┌──
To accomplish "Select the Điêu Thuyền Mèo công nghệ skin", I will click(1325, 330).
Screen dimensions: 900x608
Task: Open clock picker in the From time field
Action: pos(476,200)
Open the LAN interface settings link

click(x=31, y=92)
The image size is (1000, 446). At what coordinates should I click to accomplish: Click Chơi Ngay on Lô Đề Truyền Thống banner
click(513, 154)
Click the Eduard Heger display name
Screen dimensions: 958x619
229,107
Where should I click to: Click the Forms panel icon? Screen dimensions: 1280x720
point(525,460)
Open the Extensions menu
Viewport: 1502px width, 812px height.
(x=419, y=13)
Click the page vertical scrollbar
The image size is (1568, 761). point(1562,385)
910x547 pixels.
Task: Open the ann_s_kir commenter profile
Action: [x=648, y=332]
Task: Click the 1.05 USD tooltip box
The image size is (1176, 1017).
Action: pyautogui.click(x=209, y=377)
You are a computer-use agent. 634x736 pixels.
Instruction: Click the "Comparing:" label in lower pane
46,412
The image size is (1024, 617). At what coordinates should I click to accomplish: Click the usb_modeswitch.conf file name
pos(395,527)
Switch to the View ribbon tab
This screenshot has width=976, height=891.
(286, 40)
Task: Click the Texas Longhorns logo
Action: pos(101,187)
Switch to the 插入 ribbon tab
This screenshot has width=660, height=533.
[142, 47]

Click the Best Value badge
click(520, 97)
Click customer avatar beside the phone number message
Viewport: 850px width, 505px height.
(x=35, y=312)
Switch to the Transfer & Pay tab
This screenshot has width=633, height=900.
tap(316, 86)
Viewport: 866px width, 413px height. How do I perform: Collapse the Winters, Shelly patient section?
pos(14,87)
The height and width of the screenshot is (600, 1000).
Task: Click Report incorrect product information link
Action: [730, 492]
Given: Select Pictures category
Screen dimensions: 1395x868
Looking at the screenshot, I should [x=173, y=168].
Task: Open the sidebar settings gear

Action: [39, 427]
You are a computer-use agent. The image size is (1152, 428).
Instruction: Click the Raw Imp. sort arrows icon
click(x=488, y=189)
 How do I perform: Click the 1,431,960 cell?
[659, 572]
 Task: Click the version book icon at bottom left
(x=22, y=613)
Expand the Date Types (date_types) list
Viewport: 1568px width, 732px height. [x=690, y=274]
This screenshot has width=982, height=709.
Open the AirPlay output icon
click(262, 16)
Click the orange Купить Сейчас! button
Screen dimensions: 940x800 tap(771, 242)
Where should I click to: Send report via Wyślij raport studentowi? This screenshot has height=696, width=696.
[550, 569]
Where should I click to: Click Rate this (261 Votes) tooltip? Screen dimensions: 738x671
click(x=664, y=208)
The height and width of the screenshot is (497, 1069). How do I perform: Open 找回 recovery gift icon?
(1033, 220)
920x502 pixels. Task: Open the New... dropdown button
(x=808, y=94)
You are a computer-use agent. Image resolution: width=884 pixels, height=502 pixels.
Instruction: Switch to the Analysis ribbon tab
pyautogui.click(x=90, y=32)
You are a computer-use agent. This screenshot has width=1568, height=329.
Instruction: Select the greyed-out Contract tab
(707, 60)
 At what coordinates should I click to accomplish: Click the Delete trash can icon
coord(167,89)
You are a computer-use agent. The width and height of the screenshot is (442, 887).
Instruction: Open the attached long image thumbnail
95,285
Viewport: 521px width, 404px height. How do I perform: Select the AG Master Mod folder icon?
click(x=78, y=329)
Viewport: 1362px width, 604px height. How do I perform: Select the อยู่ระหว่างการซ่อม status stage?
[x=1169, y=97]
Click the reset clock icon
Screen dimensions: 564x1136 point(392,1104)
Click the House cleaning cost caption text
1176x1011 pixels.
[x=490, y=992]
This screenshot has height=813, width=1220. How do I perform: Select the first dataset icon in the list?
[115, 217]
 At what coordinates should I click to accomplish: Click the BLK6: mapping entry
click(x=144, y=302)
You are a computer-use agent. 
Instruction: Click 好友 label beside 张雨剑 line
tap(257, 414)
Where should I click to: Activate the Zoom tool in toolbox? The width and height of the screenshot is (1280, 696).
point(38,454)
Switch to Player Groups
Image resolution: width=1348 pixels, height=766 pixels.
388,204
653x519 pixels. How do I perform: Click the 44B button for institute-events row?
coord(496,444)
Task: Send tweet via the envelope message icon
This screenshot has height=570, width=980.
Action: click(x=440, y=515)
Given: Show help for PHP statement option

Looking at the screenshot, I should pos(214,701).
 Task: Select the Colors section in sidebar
└──
=== EXERCISE REQUIREMENTS ===
The whole listing above is to be output exactly.

=== RESULT OF THE TASK ===
To accomplish "Select the Điêu Thuyền Mèo công nghệ skin", I will click(1325, 330).
Screen dimensions: 900x608
Task: Open clock picker in the From time field
Action: pos(476,200)
Open the LAN interface settings link

click(x=31, y=92)
The image size is (1000, 446). At what coordinates should I click to accomplish: Click Chơi Ngay on Lô Đề Truyền Thống banner
click(513, 154)
Click the Eduard Heger display name
Screen dimensions: 958x619
229,107
Where should I click to: Click the Forms panel icon? Screen dimensions: 1280x720
point(525,460)
Open the Extensions menu
Viewport: 1502px width, 812px height.
(x=419, y=13)
Click the page vertical scrollbar
The image size is (1568, 761). point(1562,385)
910x547 pixels.
Task: Open the ann_s_kir commenter profile
Action: [x=648, y=332]
Task: Click the 1.05 USD tooltip box
The image size is (1176, 1017).
Action: pyautogui.click(x=209, y=377)
You are a computer-use agent. 634x736 pixels.
Instruction: Click the "Comparing:" label in lower pane
46,412
The image size is (1024, 617). At what coordinates should I click to accomplish: Click the usb_modeswitch.conf file name
pos(395,527)
Switch to the View ribbon tab
This screenshot has width=976, height=891.
(286, 40)
Task: Click the Texas Longhorns logo
Action: pos(101,187)
Switch to the 插入 ribbon tab
This screenshot has width=660, height=533.
[142, 47]

Click the Best Value badge
click(520, 97)
Click customer avatar beside the phone number message
Viewport: 850px width, 505px height.
(x=35, y=312)
Switch to the Transfer & Pay tab
This screenshot has width=633, height=900.
tap(316, 86)
Viewport: 866px width, 413px height. How do I perform: Collapse the Winters, Shelly patient section?
pos(14,87)
The height and width of the screenshot is (600, 1000).
Task: Click Report incorrect product information link
Action: [730, 492]
Given: Select Pictures category
Screen dimensions: 1395x868
Looking at the screenshot, I should [x=173, y=168].
Task: Open the sidebar settings gear

Action: [39, 427]
You are a computer-use agent. The image size is (1152, 428).
Instruction: Click the Raw Imp. sort arrows icon
click(x=488, y=189)
 How do I perform: Click the 1,431,960 cell?
[659, 572]
 Task: Click the version book icon at bottom left
(x=22, y=613)
Expand the Date Types (date_types) list
Viewport: 1568px width, 732px height. [x=690, y=274]
This screenshot has width=982, height=709.
Open the AirPlay output icon
click(262, 16)
Click the orange Купить Сейчас! button
Screen dimensions: 940x800 tap(771, 242)
Where should I click to: Send report via Wyślij raport studentowi? This screenshot has height=696, width=696.
[550, 569]
Where should I click to: Click Rate this (261 Votes) tooltip? Screen dimensions: 738x671
click(x=664, y=208)
The height and width of the screenshot is (497, 1069). How do I perform: Open 找回 recovery gift icon?
(1033, 220)
920x502 pixels. Task: Open the New... dropdown button
(x=808, y=94)
You are a computer-use agent. Image resolution: width=884 pixels, height=502 pixels.
Instruction: Switch to the Analysis ribbon tab
pyautogui.click(x=90, y=32)
You are a computer-use agent. This screenshot has width=1568, height=329.
Instruction: Select the greyed-out Contract tab
(707, 60)
 At what coordinates should I click to accomplish: Click the Delete trash can icon
coord(167,89)
You are a computer-use agent. The width and height of the screenshot is (442, 887).
Instruction: Open the attached long image thumbnail
95,285
Viewport: 521px width, 404px height. How do I perform: Select the AG Master Mod folder icon?
click(x=78, y=329)
Viewport: 1362px width, 604px height. How do I perform: Select the อยู่ระหว่างการซ่อม status stage?
[x=1169, y=97]
Click the reset clock icon
Screen dimensions: 564x1136 point(392,1104)
Click the House cleaning cost caption text
1176x1011 pixels.
[x=490, y=992]
This screenshot has height=813, width=1220. How do I perform: Select the first dataset icon in the list?
[115, 217]
 At what coordinates should I click to accomplish: Click the BLK6: mapping entry
click(x=144, y=302)
You are a computer-use agent. 
Instruction: Click 好友 label beside 张雨剑 line
tap(257, 414)
Where should I click to: Activate the Zoom tool in toolbox? The width and height of the screenshot is (1280, 696).
point(38,454)
Switch to Player Groups
Image resolution: width=1348 pixels, height=766 pixels.
388,204
653x519 pixels. How do I perform: Click the 44B button for institute-events row?
coord(496,444)
Task: Send tweet via the envelope message icon
This screenshot has height=570, width=980.
Action: click(x=440, y=515)
Given: Show help for PHP statement option

Looking at the screenshot, I should pos(214,701).
 Task: Select the Colors section in sidebar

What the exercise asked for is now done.